Marks and Spencer – supply chain standards
Headquartered in London, Marks and Spencer is a leading retailer of clothing, home products and food. With revenue of £10.3bn in the year to March 2015, it employs 83,000 people. It aims to create value through a comprehensive approach to sustainability based on respect for the environment and long term relationships of trust with all stakeholders. This is embodied in Plan A, a detailed programme of sustainability targets in every relevant area.
Marks and Spencer’s business model aims to create long term value through the effective use of its resources and relationships. It manages these in line with its core values of inspiration, innovation, integrity and in touch. Plan A is the embodiment of these values. It consists of a wide range of targets and commitments which are measured and updated regularly. Progress is overseen by an Executive Committee which includes several main board directors and by an Advisory Board which includes external stakeholders.

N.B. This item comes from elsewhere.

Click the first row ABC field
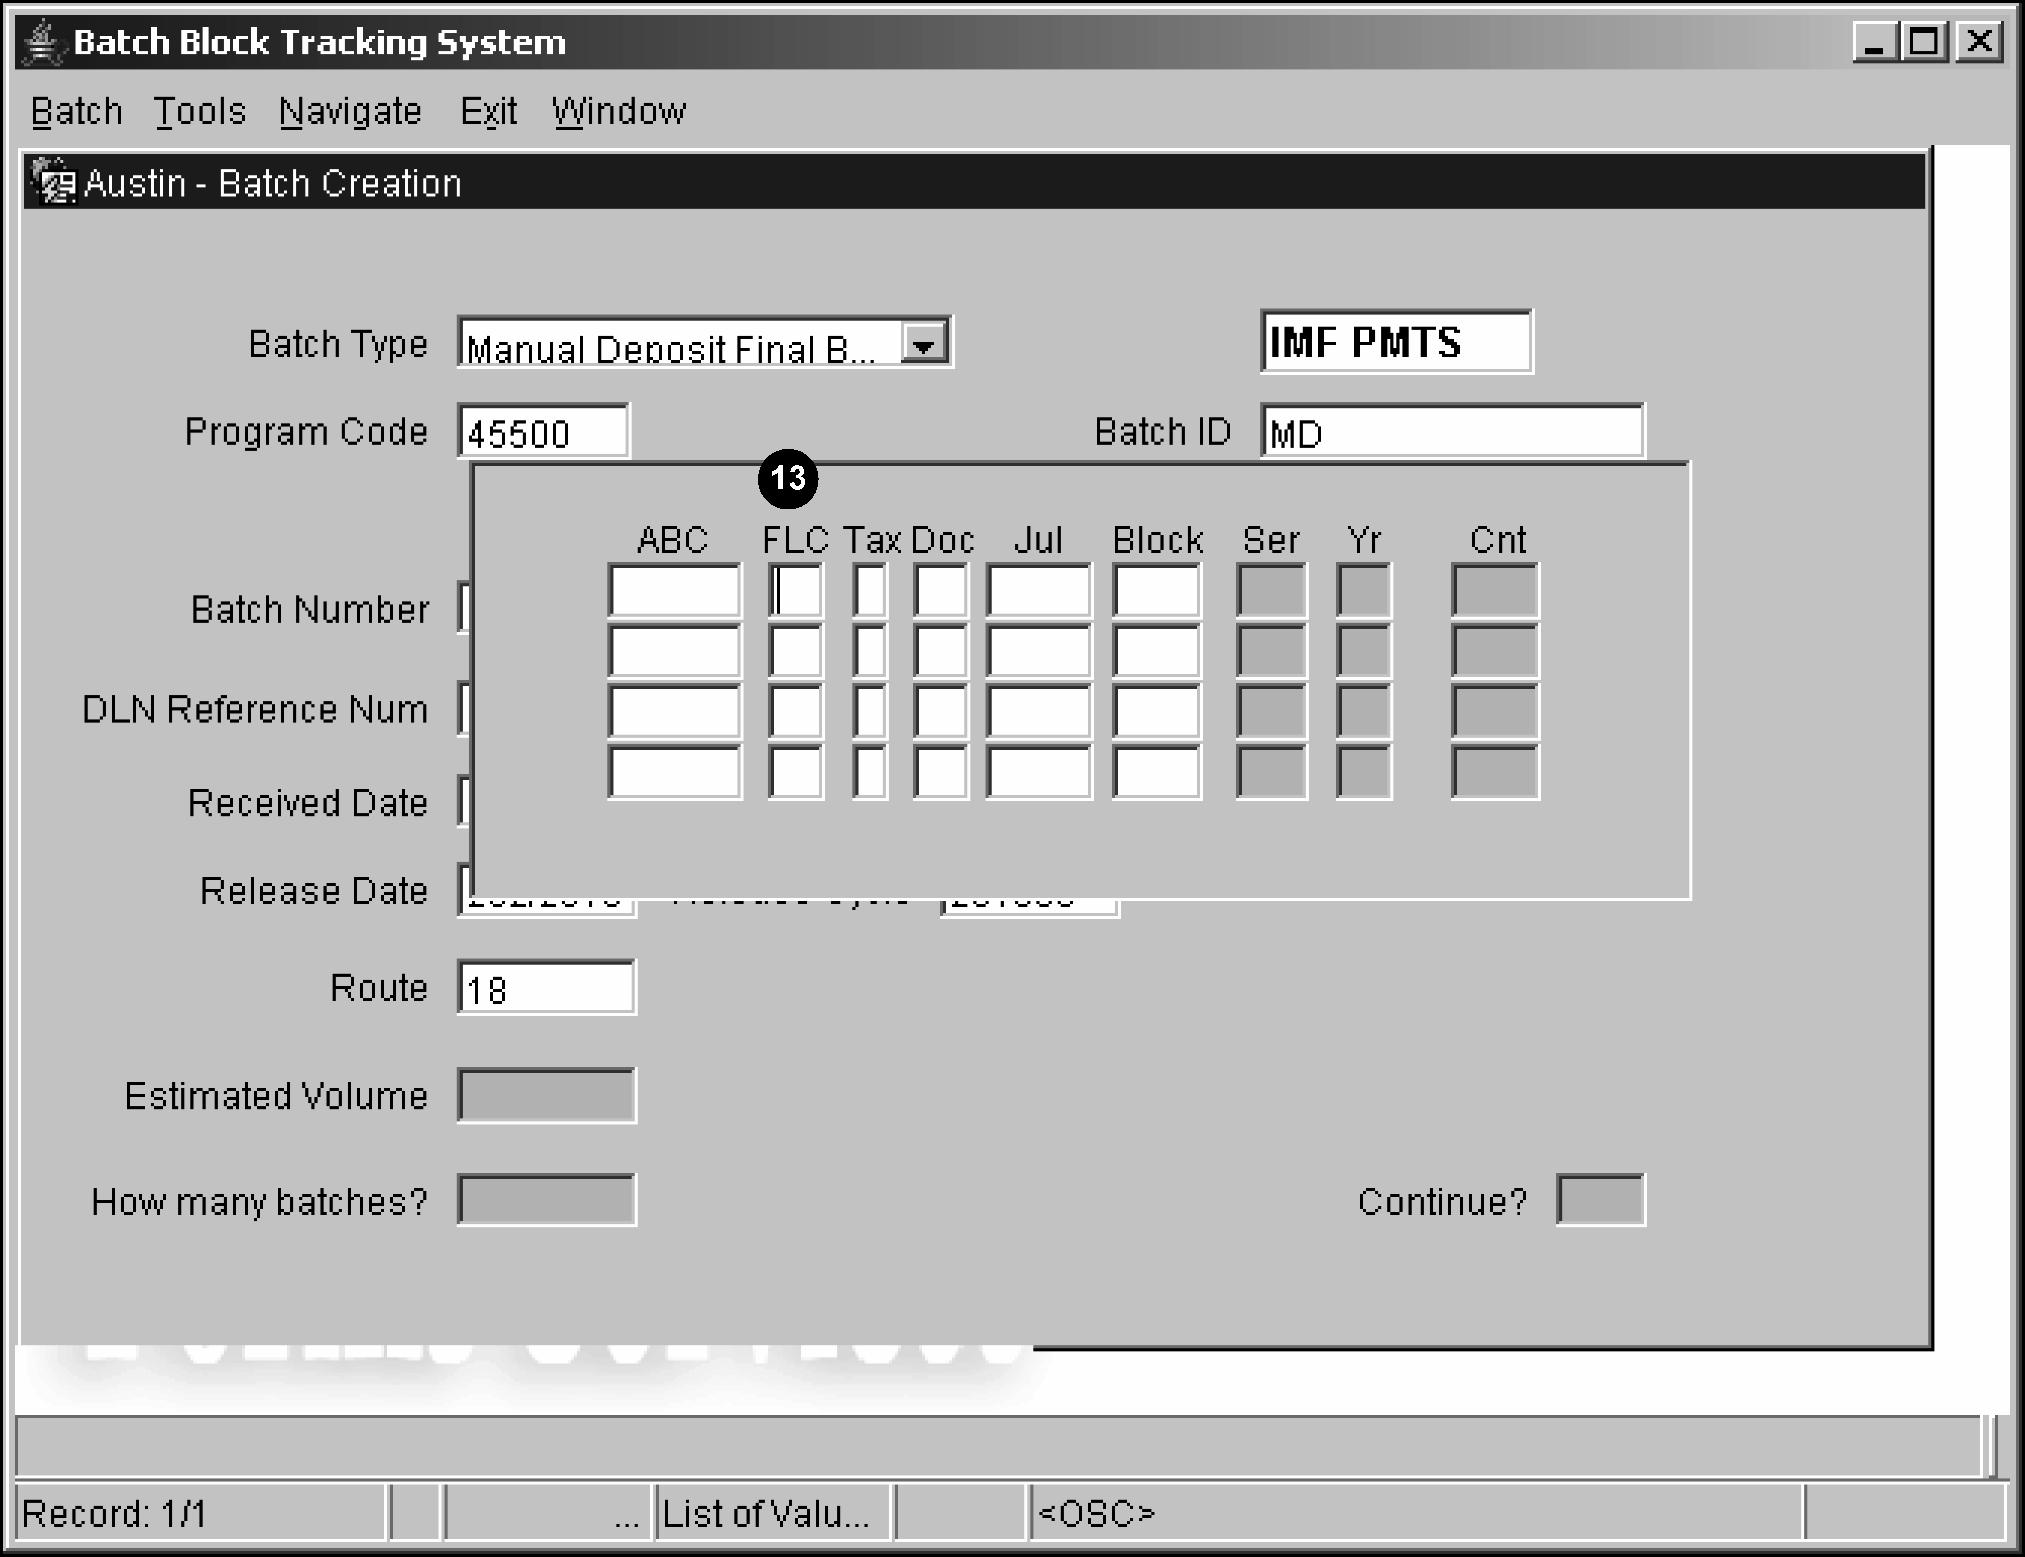Screen dimensions: 2025x1557 tap(674, 591)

The supply chain forms a critical part of this programme. This partly reflects the fact that 98% of what Marks and Spencer sells are its own products. A breach of trust in one product area could therefore have consequences for the brand as a whole. Also, the supply chain is a much bigger universe than the company itself. The company deals with about 700 factories in each of its food and general merchandise divisions and with about 20,000 individual farms. The company believes that a long term relationship of trust with its suppliers helps ensure that they understand and reflect the values that the company has set for itself.
Its approach to the supply chain is based around Global Sourcing Principles which set standards in areas such as human rights, gender equality and fairness to all suppliers, including small ones. Its standards are demanding, but it seeks to help its suppliers to meet them for example through the training of its sponsors.
Measurable targets in food production relate among other things to sustainability, wildlife conservation, responsible fish farming and addressing deforestation. Targets in general merchandise include energy efficiency, chemical and effluent management, living wage, use of sustainable cotton and training. The company works with its suppliers and partners to provide a training and education programme covering employees’ roles, responsibilities and rights, health care and, where possible, numeracy and literacy. Around 650,000 workers in its general merchandise supply chain have received training since 2010.
A feature of Plan A is that new targets are introduced as existing targets are met. Among new commitments, it aims to work with industrial bodies, opinion formers and suppliers to deliver innovation and working practices that will reduce hazardous waste discharges from clothing manufacture to zero by 2020. The company has also introduced a new target of removing plastic micro-beads from all own brand personal care products from this year onwards.
In food production, it has created an incentive for suppliers through a Gold/Silver/Bronze benchmarking standard for human resources, environmental and resource efficiency management. Orders will flow to suppliers that meet the highest standards. The company has now met its original target of buying 30% of product by volume from suppliers meeting the Silver standard. The figure was 32% in 2015, up from 19% the previous year. It is now looking to buy 100% of product by 2020 from factories that have met at least the Silver level. This target itself has been increased from 75% previously.
In some areas, the company realises it must work with others. Deforestation is an example where it works with other global retailers and food producers through the Consumer Goods Forum to promote sustainably produced palm oil, low carbon refrigeration and eliminate food waste. This should help the company meet its own target of zero deforestation from the use of palm oil, soy, cattle and paper materials in the company’s products by 2020.
A critical part of the process is audit and assurance where it must both satisfy itself that the required standards are being met and avoid alienating its suppliers by being too strict. A policy of unannounced audit in which the assurance team can arrive at any time can be disruptive, especially when the bulk of suppliers are meeting the expected standards. On the other hand, previously announced audits allow the supplier to hide bad practice. The company has opted to give a window for when audits will take place, so that the suppliers know that the assurance team will arrive at some point within the space of, say, a month. The period is short enough to limit the disruption but long enough to prevent bad practice being temporarily hidden.
Marks and Spencer says that Plan A as a whole has delivered measurable savings of £160m in the 2014/15 business year and a total of £625m since 2007. The figure relates to savings generated through reduction of waste and environmental efficiency. Some of these savings accrue to the supply chain where, for example, it has required its top clothing suppliers to install energy efficient lighting, and improved insulation and temperature controls. The aim was to reduce energy consumption by 10% by 2015.
However, the company does not seek to measure the financial impact of Plan A in terms of margin, corporate earnings and brand value. It considers this is a number that cannot be calculated, but it believes that the impact of Plan A in terms of the trust it generates with customers, as well as on the morale of its workforce and that of its suppliers, will make the company more resilient and more adaptable, enhancing its sustainability in a rapidly changing world.